Kullback-Leibler Divergence of an Open-Queuing Network of a Cell-Signal-Transduction Cascade.
Tatsuaki TsuruyamaPublished in: Entropy (Basel, Switzerland) (2023)
Queuing networks (QNs) are essential models in operations research, with applications in cloud computing and healthcare systems. However, few studies have analyzed the cell's biological signal transduction using QN theory. This study entailed the modeling of signal transduction as an open Jackson's QN (JQN) to theoretically determine cell signal transduction, under the assumption that the signal mediator queues in the cytoplasm, and the mediator is exchanged from one signaling molecule to another through interactions between the signaling molecules.

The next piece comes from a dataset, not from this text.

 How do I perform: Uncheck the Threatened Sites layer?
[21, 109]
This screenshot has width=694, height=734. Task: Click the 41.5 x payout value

Each signaling molecule was regarded as a network node in the JQN. The JQN Kullback-Leibler divergence (KLD) was defined using the ratio of the queuing time (λ) to the exchange time (μ), λ/μ. The mitogen-activated protein kinase (MAPK) signal-cascade model was applied, and the KLD rate per signal-transduction-period was shown to be conserved when the KLD was maximized. Our experimental study on MAPK cascade supported this conclusion. This result is similar to the entropy-rate conservation of chemical kinetics and entropy coding reported in our previous studies. Thus, JQN can be used as a novel framework to analyze signal transduction.